### What you need to do
Please resume the comment thread on FDA oversight of health IT, picking up right after its final comment.

### Text
Thanks for the details. Is OHSU a dangerous place for private patient data or are they reporting more than everyone else?
Agreed that validation is necessary. Instead of RCTs, validation needs to be in the form of user satisfaction, less time on the computer, and more time for patient care.
I would argue that more oversight for software would require more fixed versioning. That makes it less agile and ultimately less usable. Furthermore, would I go through FDA approval to build software internally too? I don’t want the FDA anywhere near my software.
There were several other “genuine” breaches at OHSU in the past year (not that they’re special; this is commonplace):
http://www.healthdatamanagement.com/news/breach-notification-hipaa-privacy-security-46425-1.html
Unauthorized use of cloud computing storage services in two departments of Oregon Health & Science University has resulted in the organization notifying more than 3,000 patients that protected health information may have been compromised. The incident is the third major breach for OHSU in the past year. The previous breaches on the HHS Office for Civil Rights’ public Web site included an unspecified theft on July 4, 2012, affecting 702 patients, and the theft of a laptop on Feb. 22, 2013, affecting 1,114
As Bill Hersh might say, though, as he has to me about EHR-related patient mishaps, “it’s anecdotal.”
And by the way, IT is not a solution to anything unless said solution is validated as being a solution. Most IT in medicine right now is a solution to the bottom lines of most hospitals ( although some have had their Fitch bond ratings reduced).
The FDA is fully capable of vetting these software driven workflow controlling devices in the premarket and after market. Right now, there is zero oversight.
For instance, @curly sent in references to defects in the ordering devices of an EHR vendor. What organization is responsible to assuring that the device is actually fixed?
Interesting perspective. How might you structure regulation for safety or efficacy of an IT solution?
******I don’t know if more oversight is the answer–in fact, I would caution that regulation and incentives are to blame for much of the problem.******
There is zero regulation for safety, efficacy, and usability of these EHR and CPOE devices. ZERO! It can not be the blame if there ain’t none.
There was not any FDA regulation of the compounding pharmacy that sold contaminated (w fungus), There is not any FDA regulation of EHR, CPOE, or CDS devices and they are disruptive to care and workflows.

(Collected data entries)
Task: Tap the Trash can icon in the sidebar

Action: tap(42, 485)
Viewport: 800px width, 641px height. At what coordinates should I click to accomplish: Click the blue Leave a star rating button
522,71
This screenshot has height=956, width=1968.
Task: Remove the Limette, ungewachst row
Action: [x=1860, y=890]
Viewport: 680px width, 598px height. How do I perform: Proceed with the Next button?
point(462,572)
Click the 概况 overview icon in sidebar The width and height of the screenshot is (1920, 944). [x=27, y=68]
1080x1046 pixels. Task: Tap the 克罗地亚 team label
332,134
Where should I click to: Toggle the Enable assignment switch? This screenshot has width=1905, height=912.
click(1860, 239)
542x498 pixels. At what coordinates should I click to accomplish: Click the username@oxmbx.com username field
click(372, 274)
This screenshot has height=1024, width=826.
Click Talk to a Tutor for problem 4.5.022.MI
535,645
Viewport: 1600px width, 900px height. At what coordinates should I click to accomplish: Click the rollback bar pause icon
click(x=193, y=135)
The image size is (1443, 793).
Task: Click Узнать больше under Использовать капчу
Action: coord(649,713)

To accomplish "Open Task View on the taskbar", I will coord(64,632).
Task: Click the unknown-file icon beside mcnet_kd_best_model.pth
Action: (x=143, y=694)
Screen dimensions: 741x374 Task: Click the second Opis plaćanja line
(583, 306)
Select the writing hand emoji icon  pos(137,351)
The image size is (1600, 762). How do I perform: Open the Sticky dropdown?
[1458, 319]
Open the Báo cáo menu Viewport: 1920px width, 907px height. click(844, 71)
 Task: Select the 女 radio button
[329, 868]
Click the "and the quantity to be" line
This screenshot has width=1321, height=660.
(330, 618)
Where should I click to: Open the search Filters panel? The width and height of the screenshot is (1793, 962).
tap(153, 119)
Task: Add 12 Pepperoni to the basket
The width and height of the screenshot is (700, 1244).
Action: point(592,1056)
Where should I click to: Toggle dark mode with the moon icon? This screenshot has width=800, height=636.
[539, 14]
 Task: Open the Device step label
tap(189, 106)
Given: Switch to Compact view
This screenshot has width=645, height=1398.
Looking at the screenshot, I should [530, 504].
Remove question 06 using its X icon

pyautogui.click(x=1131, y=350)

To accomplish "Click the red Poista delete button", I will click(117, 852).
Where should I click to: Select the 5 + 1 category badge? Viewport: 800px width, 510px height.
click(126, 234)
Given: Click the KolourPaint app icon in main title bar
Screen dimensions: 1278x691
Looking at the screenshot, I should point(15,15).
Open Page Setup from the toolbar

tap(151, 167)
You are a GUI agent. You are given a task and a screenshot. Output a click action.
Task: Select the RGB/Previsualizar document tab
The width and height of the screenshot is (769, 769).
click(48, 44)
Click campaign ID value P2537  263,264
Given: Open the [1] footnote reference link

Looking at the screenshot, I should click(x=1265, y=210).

### Task response
On the other hand, there are innumerable poorly conceived incentives, each with unintended consequences, and they can be blamed as an amplifier of the toxicities already in the systems.
Frightening
John,
It’s easy to place blame after an incident like this, but these types of “breaches” are happening everywhere, whether its in the form of cloud storage, carrying health information on thumb drives, or using unapproved email accounts.
There are surprisingly few “secure” ways of storing and sending health info in the hospital.
Dr. Williams, the IT solutions we choose certainly have an effect on patient care that is hard to fully characterize. I don’t know if more oversight is the answer–in fact, I would caution that regulation and incentives are to blame for much of the problem. We do, however, need systems that are usable so physicians can focus on patient care.
@whatsen sure got that one spot on.
Handoffs are dangerous. EHR devices exacerbate the handoff problems. Can any one trust the care that is run by these flawed, inferior, and insufficient EHR systems? They are simply not fit for purpose. Exemplars are here: http://hcrenewal.blogspot.com/2013/08/can-digital-disappearing-ink-ehr-glitch.html
http://hcrenewal.blogspot.com/2013/08/another-health-it-glitch-can.html
It is much worse than that. Glad someone is waking up to the toxicity that these multi million dollar systems are having on medical care, patients, and their doctors. All happening without FDA oversight. All happening devoid of any oversight. A sham on America, courtesy of the Congress of the United States, that was deceived by the HIT industry and its greenbacks.